This is the second piston/sleeve for this engine. I did a WOT break-in and it ran good for 8 months with no problems. The pinch is still really good. This is my number 3 engine that runs in whatever third car I'm running - so MTX-4 and then NT1. Like I said before, the engine was running good, no problems, so I didn't have a reason to take it apart. Most of my time was spent working on my other two engines.

I took this engine apart at about 11:30pm and I still had to work on my other engine, so I missed some tell tale signs on the piston sleeve that would have given me a better idea of what happened. You know how it is - if you don't know what you're looking for, it's easy to miss things. You guys really helped me pin point the problem.
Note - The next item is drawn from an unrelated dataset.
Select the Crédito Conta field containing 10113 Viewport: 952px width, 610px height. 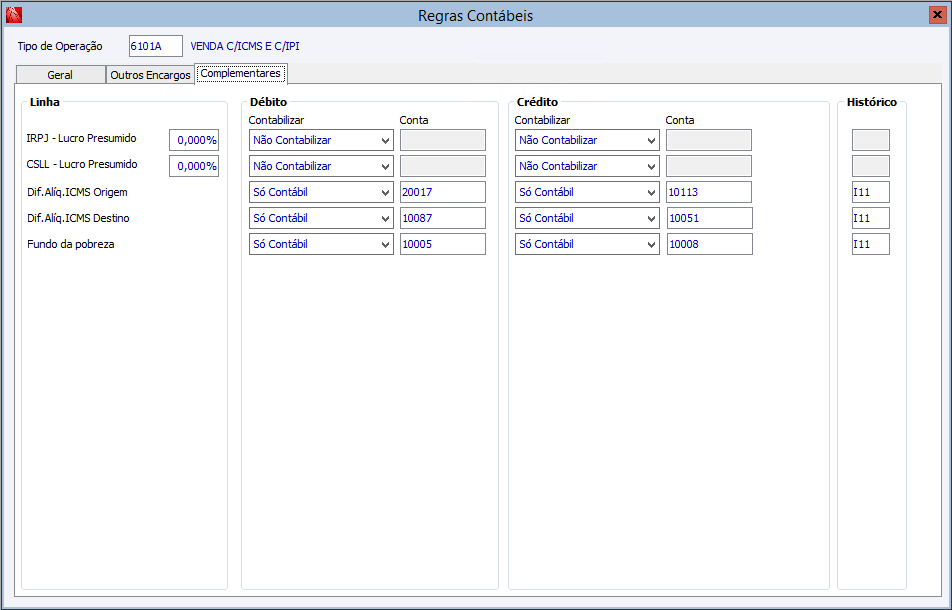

As you can see from the photos below, a part of the piston clip broke off. See the other gouge going toward the top of the piston? And the pin created a bur on the intake port. Then it looks like it it got caught on one of the other intake ports as the piston was going up, which resulted in the gouge you see on the side of the piston. Rest of the engine looks fine, well - except the button head which I've known about for a while - ha ha, but that's just me being lazy about doing something about it.

I wonder how long this has been here. Maybe months - maybe it happened more recently. Hard to say.

Thanks again. I always appreciative the help I get from the smart guys who hang out here. Enjoy the photos.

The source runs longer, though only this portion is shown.